Voila ce que j’écrivais début 2006 dans un manuel destiné a la formation de Gestionnaire de Patrimoine ( profession bancaire), et donc enseigné a nos étudiants ( environ 500 par an sur l’ensemble du territoire ) . Formation diplômante validée par un DESS en finance.
Tout y était déjà : les mêmes raisonnements qui ont aboutit à notre crise.
On nous explique aujourd’hui que nous ne pouvions prévoir. Cela n’est pas vrai.
Le seul problème et que ce transfert de risque vers l’épargnant a pris des nom multiples et divers ( Titrisation – sur tout et partout- , prêt subprimes et toutes sa déclinaison, Epargne retraite au lieu de répartition, etc…).
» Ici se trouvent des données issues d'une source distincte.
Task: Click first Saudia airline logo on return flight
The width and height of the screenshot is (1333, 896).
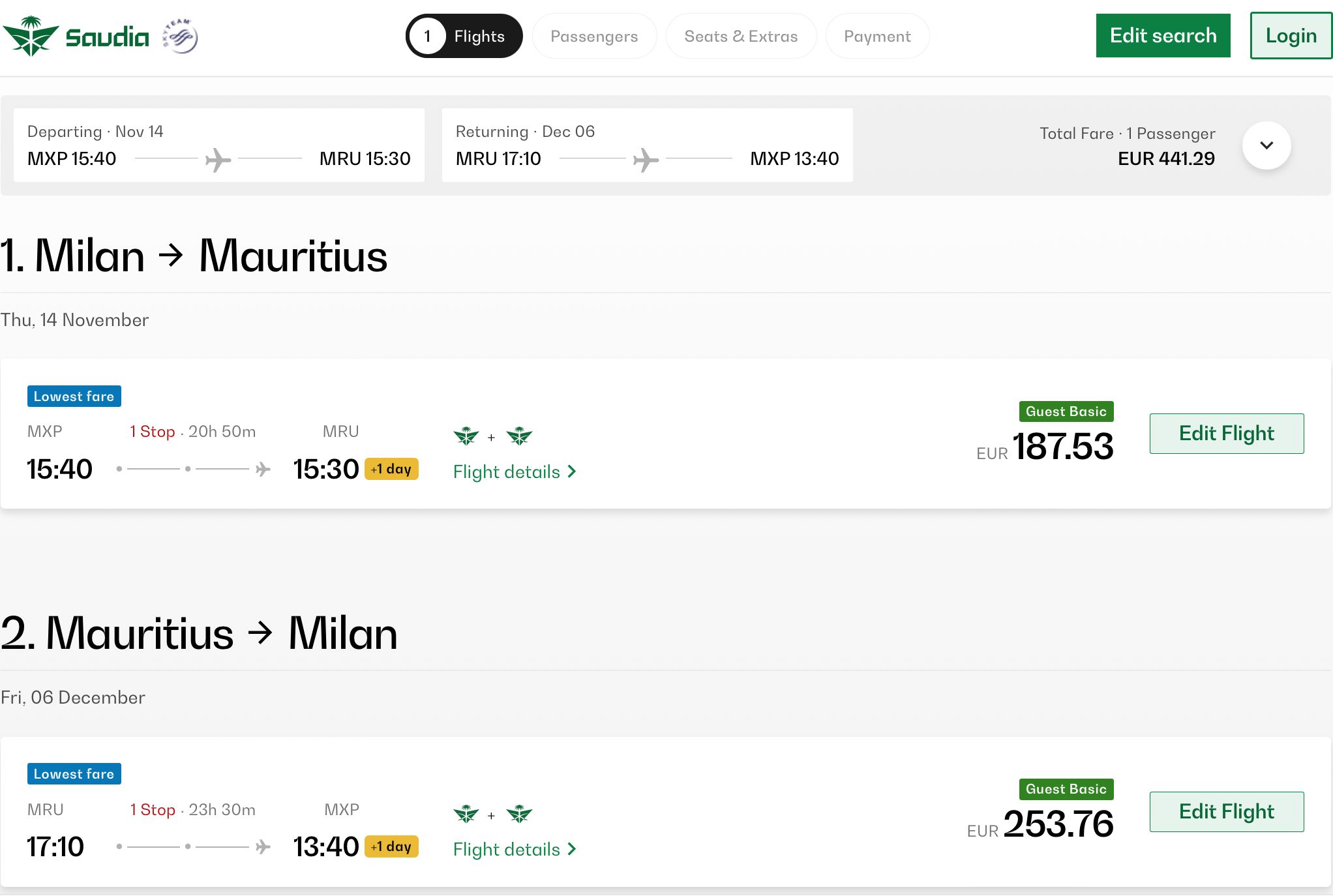Action: tap(466, 814)
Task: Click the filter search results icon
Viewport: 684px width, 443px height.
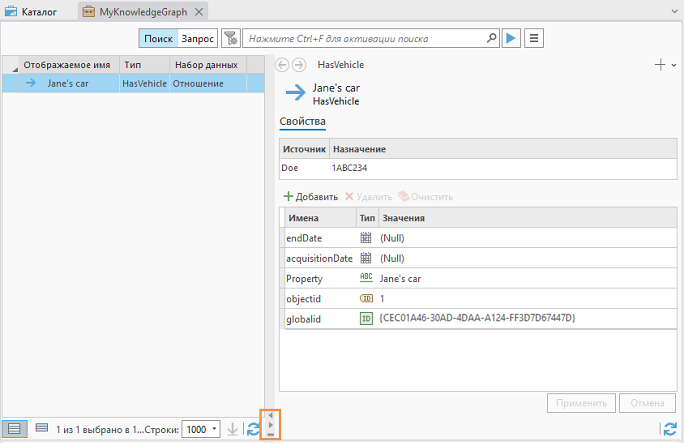Action: 230,38
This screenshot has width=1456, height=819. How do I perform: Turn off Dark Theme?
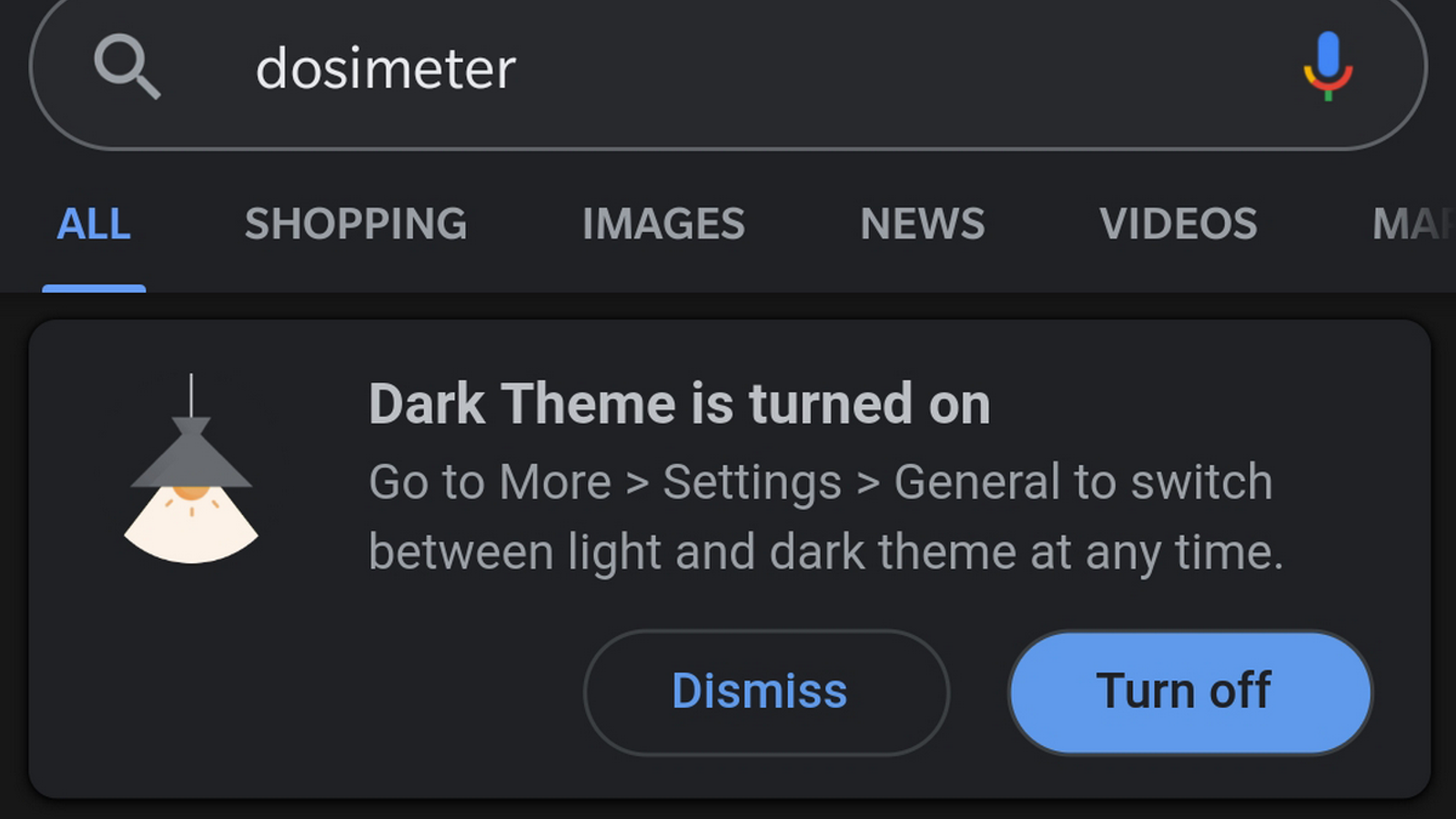pyautogui.click(x=1190, y=692)
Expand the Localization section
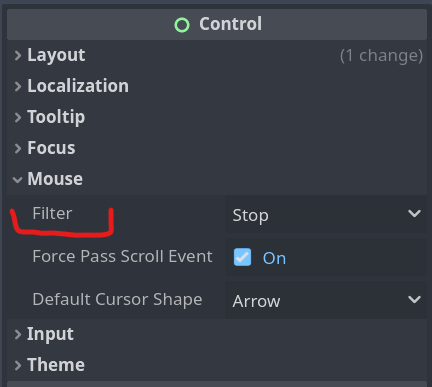The height and width of the screenshot is (387, 432). [217, 86]
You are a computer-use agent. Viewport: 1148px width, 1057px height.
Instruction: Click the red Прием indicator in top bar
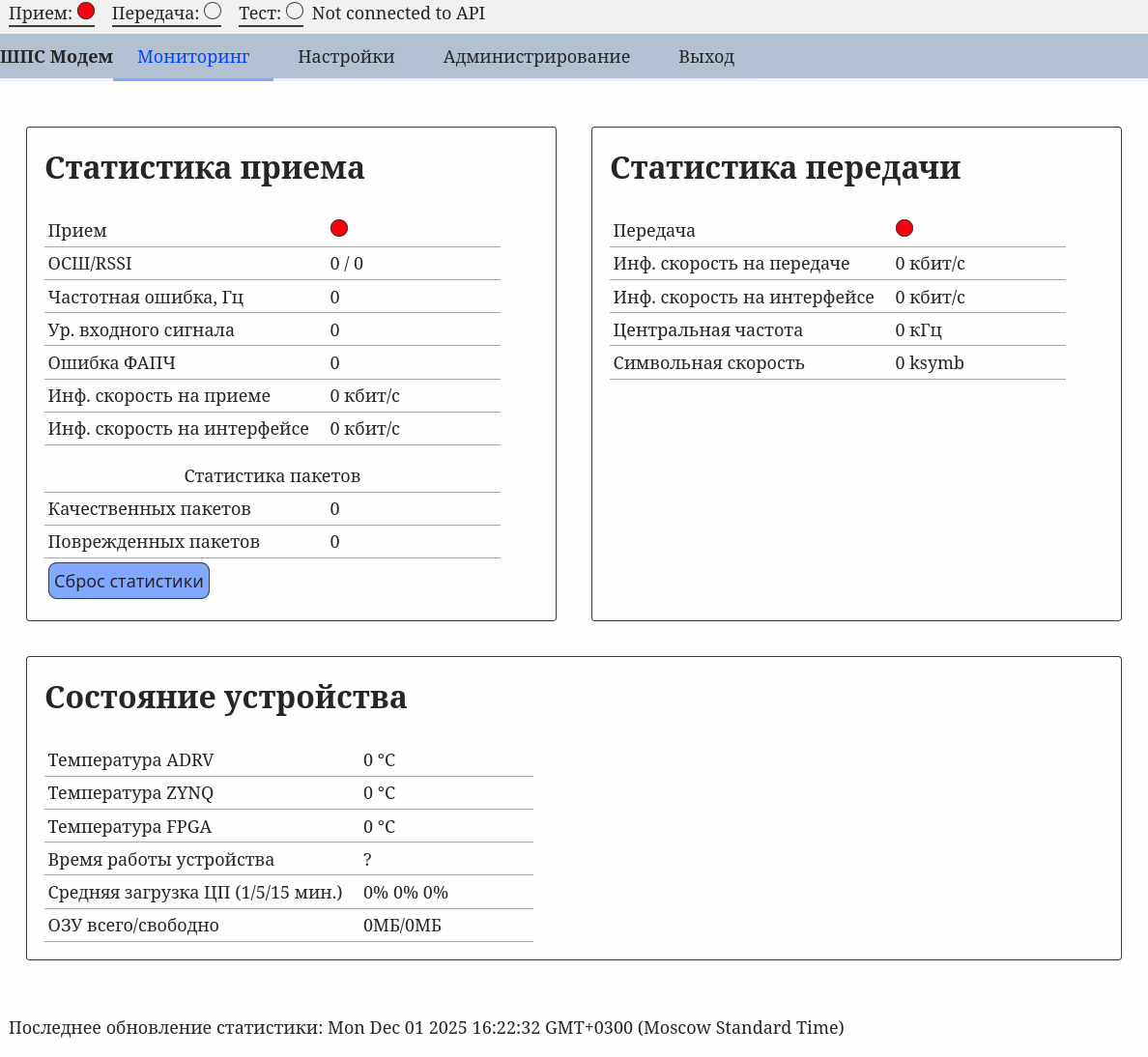[86, 12]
Et cela continue…
L’autre question, ce transfert de risque ( avec une atomisation dans des mains « faible ») c’est en fait retourné contre les institutions financières, car ces « épargnants » était surtout des « endettés » et le jour ou globalement il n’on pas put rembourser leur dettes…..doivent aller vers les ménages et renflouer ceux-ci ( comme le dit Jorion, Roubini et quelques autres ).
Référence des textes :
Fédération Française des sociétés d’assurance note d’information du 23/11/2005
L’instruction fiscale N°182 du 4/11/2005
Les assureurs et le financement des entreprises ( les entretiens de l’assurance 2005 ) a lire , les arguments .
Explications complémentaires :
Source FFSA :
En outre, un contrat en UC est quatre fois moins consommateur en fonds propres qu'un contrat en euro : la marge de solvabilité doit être égale à 1 % de l'épargne gérée pour le premier, contre 4 % seulement pour le second.
Cela signifie clairement que les fons propres nécessaires pour l’assureur sont divisé par quatre ( comme dans la titrisation).